-- Source data follows --
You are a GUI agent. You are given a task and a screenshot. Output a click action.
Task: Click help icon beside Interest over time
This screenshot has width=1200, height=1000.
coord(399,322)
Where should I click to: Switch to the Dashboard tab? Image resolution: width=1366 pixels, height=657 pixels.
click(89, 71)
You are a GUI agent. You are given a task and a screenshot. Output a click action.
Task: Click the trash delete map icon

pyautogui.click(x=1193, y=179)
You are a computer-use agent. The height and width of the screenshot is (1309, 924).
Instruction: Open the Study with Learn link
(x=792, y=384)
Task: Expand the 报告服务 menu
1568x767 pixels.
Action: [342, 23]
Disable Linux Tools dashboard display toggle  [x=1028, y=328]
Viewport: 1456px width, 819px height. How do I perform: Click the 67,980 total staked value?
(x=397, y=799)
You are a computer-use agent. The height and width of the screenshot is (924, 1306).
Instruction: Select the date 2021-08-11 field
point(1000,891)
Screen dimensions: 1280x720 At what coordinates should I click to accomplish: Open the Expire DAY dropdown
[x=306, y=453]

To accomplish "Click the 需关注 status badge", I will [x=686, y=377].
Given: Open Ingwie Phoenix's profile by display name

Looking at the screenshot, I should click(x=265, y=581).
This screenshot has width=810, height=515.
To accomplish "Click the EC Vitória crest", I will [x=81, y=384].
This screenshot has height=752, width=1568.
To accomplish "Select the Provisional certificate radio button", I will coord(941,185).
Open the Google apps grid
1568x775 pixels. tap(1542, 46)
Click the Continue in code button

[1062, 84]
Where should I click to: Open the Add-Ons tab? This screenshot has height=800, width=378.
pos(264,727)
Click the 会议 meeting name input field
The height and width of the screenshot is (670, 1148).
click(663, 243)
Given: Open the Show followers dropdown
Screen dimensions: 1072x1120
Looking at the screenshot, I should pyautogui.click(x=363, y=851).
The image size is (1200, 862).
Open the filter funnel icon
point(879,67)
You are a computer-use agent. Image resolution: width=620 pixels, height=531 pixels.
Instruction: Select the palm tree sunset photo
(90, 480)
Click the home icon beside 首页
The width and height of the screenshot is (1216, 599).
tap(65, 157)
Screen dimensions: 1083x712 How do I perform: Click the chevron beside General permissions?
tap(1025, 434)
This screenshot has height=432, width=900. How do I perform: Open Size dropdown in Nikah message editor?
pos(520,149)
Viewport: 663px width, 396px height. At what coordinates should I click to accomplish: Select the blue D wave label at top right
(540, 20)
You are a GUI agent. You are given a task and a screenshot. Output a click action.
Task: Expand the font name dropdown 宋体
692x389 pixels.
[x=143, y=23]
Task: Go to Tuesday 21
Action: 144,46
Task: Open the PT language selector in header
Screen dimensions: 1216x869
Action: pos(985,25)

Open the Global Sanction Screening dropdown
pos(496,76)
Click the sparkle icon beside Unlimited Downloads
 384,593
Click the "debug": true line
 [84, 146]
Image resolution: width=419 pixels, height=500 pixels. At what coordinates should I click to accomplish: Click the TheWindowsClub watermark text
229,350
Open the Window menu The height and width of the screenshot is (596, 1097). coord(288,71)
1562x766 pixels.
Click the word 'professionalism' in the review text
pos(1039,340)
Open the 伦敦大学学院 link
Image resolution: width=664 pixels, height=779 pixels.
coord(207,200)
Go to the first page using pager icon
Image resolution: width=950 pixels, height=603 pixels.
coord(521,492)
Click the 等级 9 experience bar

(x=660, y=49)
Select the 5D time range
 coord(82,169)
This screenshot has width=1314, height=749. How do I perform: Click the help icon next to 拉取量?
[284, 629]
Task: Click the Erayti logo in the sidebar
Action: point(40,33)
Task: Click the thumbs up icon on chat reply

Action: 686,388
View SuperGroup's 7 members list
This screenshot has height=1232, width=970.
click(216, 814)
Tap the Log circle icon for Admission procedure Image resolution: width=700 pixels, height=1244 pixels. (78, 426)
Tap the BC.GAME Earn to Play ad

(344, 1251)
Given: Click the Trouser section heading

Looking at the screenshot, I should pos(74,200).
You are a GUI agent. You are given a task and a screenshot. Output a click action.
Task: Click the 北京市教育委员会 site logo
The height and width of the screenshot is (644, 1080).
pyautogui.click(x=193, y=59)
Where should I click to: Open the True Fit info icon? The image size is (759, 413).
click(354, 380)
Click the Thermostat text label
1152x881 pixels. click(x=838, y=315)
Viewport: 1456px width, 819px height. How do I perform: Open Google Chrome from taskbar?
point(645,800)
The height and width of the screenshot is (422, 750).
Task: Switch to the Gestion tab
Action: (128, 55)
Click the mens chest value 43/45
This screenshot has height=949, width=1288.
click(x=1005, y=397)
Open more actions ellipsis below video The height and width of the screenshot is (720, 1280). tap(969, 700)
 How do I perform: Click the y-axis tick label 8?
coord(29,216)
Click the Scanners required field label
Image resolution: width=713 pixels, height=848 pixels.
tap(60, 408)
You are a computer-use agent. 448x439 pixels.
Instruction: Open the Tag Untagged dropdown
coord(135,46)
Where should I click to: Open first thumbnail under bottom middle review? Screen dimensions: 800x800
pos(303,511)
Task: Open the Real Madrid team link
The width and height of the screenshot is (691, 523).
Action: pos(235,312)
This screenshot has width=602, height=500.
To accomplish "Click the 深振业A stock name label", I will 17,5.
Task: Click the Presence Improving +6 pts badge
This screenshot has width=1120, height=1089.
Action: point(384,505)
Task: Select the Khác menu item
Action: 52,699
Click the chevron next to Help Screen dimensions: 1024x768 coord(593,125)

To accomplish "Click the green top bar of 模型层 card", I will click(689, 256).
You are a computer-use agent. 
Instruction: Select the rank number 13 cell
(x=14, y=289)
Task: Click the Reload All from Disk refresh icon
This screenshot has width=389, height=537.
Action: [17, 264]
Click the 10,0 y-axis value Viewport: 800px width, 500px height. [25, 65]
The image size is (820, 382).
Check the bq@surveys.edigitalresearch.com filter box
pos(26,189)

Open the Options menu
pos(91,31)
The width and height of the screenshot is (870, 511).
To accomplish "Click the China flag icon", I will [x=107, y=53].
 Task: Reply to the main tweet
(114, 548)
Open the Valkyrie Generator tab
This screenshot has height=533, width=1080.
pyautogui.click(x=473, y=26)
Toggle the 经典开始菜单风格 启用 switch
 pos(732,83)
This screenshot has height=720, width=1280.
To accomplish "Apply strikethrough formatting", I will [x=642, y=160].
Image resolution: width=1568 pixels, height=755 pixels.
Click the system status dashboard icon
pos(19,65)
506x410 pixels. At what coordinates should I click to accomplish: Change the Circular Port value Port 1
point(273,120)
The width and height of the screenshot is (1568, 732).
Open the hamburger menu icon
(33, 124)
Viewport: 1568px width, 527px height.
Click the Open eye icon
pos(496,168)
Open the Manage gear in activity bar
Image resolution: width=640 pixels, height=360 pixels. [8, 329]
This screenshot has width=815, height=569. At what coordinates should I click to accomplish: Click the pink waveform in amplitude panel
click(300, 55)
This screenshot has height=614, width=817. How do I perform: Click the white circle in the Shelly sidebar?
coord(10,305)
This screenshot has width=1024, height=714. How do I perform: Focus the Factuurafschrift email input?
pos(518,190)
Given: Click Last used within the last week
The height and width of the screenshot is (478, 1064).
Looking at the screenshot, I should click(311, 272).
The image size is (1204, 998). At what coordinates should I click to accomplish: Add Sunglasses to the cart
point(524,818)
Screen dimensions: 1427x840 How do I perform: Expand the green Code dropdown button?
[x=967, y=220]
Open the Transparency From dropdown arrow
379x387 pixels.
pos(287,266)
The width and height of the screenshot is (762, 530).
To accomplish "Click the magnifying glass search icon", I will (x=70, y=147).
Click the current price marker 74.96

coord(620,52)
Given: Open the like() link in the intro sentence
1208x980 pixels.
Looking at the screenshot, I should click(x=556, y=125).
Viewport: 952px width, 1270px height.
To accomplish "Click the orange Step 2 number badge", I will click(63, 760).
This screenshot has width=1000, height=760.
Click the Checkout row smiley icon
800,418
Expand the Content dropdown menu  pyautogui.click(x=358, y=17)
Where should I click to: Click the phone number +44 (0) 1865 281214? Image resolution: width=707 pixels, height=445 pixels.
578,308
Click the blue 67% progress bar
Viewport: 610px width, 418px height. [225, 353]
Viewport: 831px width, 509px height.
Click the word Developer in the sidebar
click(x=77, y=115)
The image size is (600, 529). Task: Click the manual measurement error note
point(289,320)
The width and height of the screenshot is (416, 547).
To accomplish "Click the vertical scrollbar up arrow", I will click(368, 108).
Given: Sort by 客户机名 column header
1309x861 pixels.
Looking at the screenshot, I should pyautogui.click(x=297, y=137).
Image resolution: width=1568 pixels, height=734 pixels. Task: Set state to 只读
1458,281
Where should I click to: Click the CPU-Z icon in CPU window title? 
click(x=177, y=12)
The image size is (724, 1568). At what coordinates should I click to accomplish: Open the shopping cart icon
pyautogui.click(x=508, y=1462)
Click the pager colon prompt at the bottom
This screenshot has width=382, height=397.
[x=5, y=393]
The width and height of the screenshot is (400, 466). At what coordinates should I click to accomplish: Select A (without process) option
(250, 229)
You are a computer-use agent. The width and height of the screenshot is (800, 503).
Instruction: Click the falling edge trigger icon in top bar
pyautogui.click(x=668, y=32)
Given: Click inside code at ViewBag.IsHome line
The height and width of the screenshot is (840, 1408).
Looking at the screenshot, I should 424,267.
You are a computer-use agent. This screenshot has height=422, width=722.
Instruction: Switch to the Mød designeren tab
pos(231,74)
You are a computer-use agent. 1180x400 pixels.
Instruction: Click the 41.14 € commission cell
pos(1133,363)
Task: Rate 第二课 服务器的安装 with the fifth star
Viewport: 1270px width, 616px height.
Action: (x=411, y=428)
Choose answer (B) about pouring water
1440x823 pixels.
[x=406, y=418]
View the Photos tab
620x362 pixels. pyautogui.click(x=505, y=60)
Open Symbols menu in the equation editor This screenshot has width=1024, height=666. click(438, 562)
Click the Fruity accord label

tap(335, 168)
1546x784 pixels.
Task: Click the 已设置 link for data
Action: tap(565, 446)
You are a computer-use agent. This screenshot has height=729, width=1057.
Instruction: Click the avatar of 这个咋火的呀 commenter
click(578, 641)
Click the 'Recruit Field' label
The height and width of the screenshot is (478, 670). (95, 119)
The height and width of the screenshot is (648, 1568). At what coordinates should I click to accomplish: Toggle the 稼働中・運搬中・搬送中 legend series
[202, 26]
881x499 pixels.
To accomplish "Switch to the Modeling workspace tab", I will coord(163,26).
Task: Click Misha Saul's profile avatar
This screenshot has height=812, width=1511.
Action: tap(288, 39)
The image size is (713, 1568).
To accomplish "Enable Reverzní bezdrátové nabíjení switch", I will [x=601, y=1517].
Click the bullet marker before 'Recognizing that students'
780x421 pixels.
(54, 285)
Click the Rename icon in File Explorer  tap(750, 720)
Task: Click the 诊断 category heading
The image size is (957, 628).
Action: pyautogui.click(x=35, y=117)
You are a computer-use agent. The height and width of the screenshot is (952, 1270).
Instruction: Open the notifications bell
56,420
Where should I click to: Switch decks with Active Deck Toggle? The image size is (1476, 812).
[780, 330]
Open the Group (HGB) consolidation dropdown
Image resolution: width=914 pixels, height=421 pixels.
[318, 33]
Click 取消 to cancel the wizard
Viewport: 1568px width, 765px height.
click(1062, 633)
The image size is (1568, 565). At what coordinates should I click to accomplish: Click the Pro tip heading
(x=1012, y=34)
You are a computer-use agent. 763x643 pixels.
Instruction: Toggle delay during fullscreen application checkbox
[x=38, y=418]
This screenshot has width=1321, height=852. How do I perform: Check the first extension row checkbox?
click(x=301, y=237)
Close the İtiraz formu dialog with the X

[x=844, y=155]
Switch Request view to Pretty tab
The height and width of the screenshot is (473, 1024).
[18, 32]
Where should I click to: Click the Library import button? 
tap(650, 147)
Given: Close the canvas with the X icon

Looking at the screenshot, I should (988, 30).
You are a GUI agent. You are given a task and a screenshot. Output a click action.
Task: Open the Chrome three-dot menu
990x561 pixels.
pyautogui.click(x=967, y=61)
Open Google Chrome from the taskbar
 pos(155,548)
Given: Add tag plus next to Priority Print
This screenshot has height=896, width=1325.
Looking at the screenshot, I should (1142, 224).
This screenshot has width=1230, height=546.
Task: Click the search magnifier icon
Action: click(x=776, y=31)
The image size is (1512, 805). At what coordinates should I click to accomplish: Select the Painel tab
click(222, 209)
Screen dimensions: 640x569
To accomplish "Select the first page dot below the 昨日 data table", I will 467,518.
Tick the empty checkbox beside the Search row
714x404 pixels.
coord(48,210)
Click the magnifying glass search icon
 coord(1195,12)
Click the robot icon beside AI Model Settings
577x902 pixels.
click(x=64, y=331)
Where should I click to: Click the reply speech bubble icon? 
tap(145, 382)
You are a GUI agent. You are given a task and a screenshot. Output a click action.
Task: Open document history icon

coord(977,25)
-- Source data concluded --
Among the lines above, find those holding "pager" and copy each one.

Go to the first page using pager icon
Click the pager colon prompt at the bottom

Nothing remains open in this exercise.